▶ ACTIVITY: Only those lines from the one with "Task: Click the Авто button in Lumetri" through the last line of the material below should be output, each exactly as it appears.

▶ MATERIAL PROVIDED:

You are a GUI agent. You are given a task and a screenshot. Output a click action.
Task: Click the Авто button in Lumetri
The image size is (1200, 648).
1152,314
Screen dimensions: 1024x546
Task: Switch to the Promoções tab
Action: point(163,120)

▶ SOLUTION TO THIS EXERCISE:
Task: Click the Авто button in Lumetri
The image size is (1200, 648).
1152,314
Screen dimensions: 1024x546
Task: Switch to the Promoções tab
Action: point(163,120)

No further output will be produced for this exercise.